GOAL OF THE EXERCISE —
Can you copy the material below word for word, leaving out the pictures?

--*--

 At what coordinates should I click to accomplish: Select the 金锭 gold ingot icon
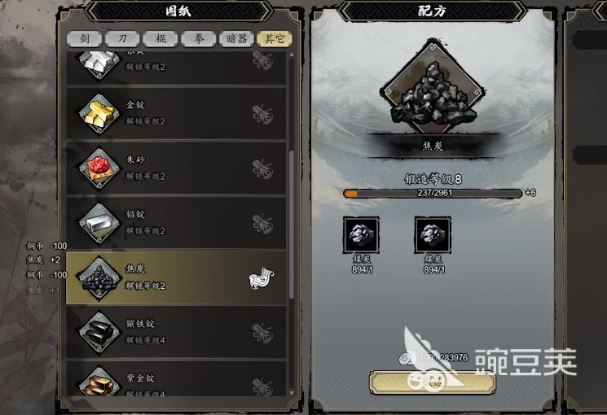pos(99,114)
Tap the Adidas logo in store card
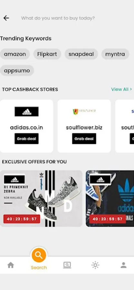This screenshot has height=290, width=134. 27,111
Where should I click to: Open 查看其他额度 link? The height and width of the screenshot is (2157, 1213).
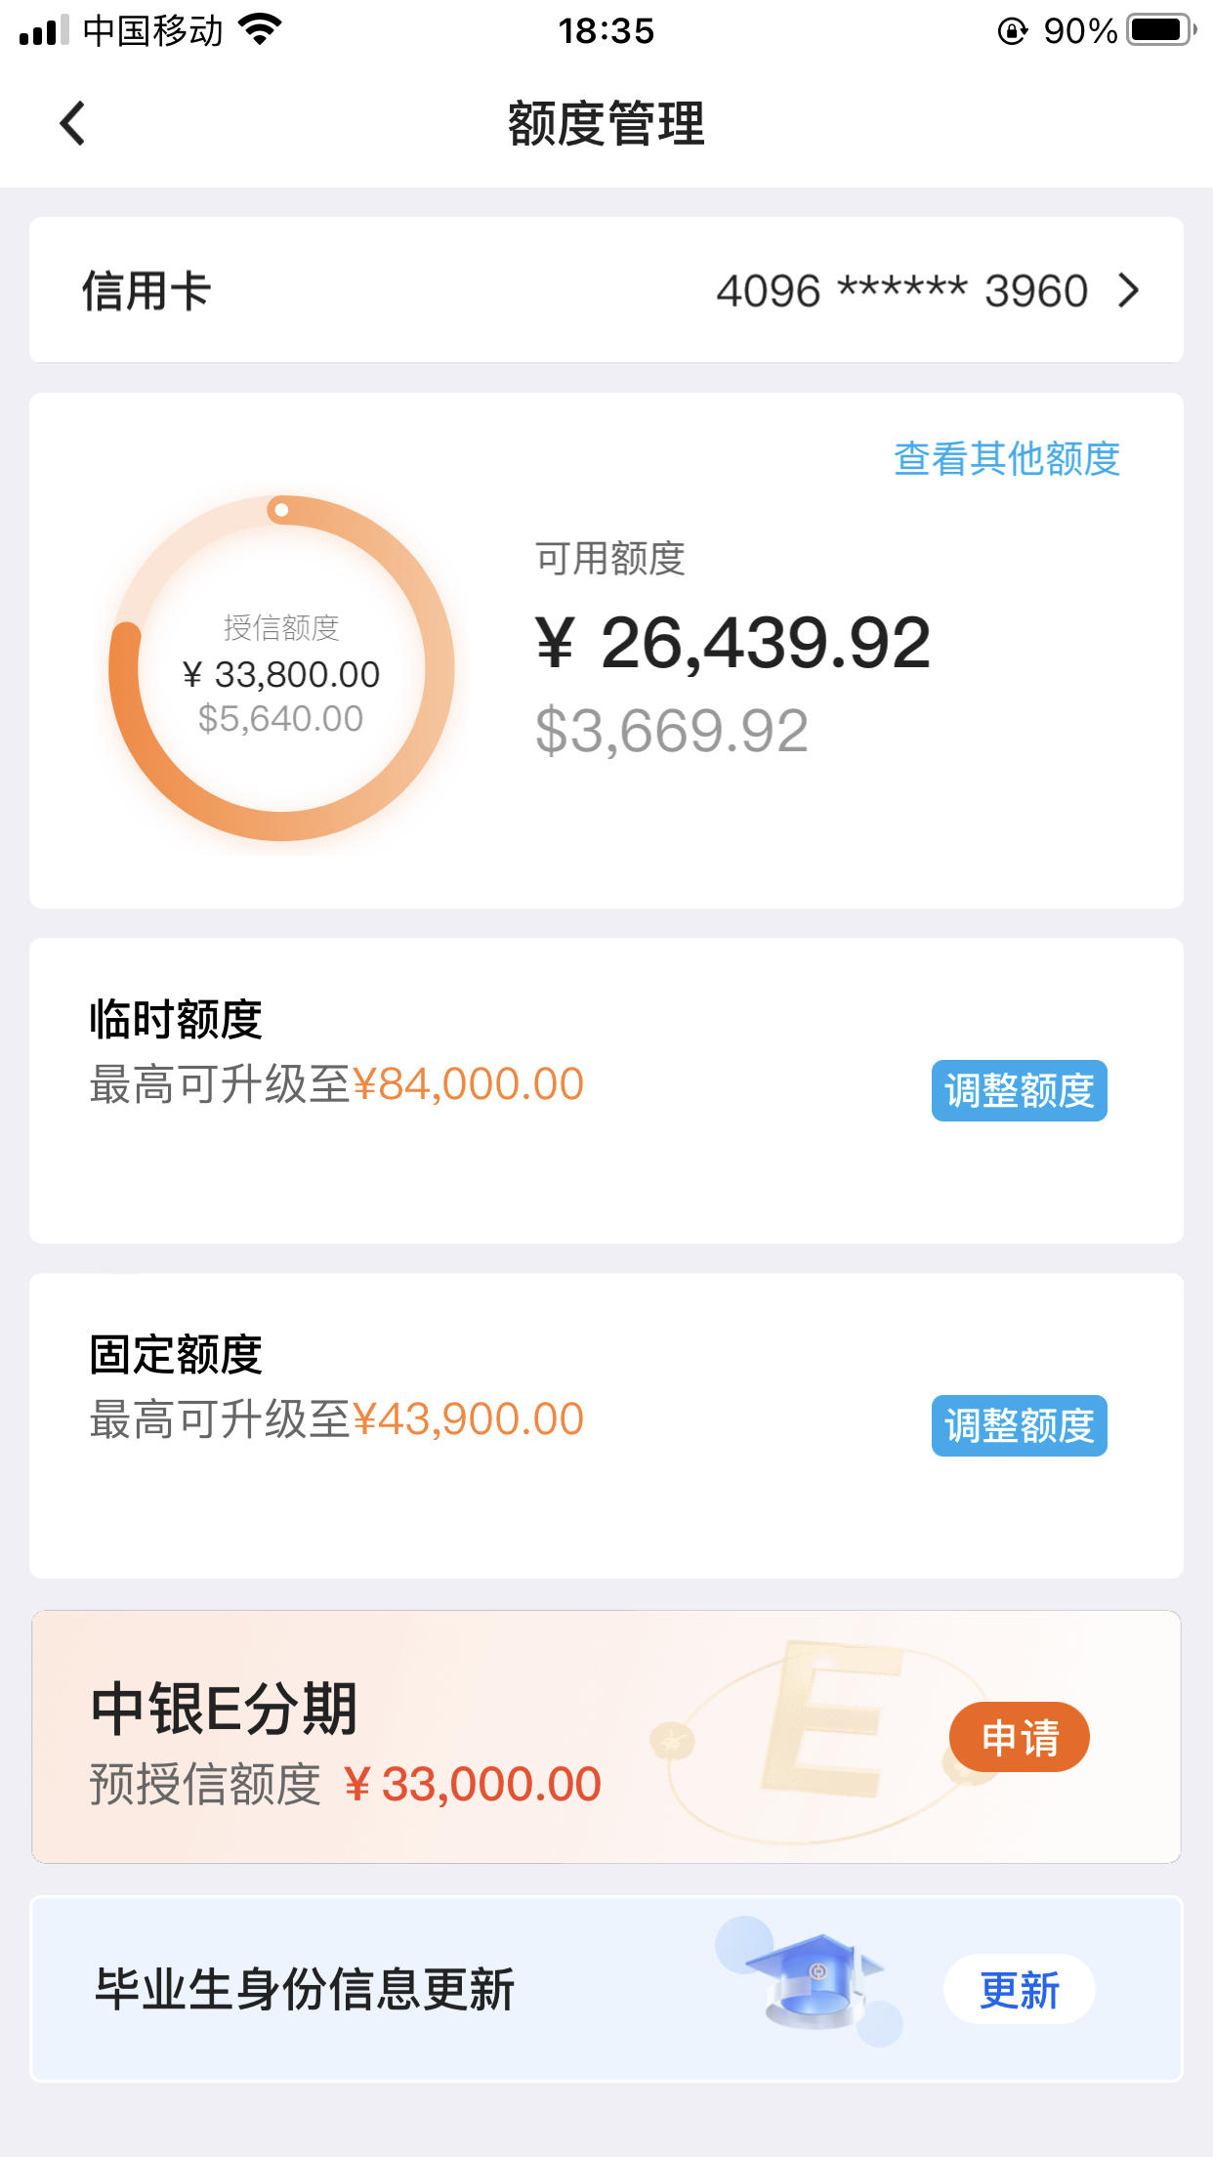coord(1007,458)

--*--

EXERCISE ANSWER —
 At what coordinates should I click to accomplish: Select the 金锭 gold ingot icon
pos(99,114)
Tap the Adidas logo in store card
This screenshot has height=290, width=134. 27,111
Where should I click to: Open 查看其他额度 link? The height and width of the screenshot is (2157, 1213).
coord(1007,458)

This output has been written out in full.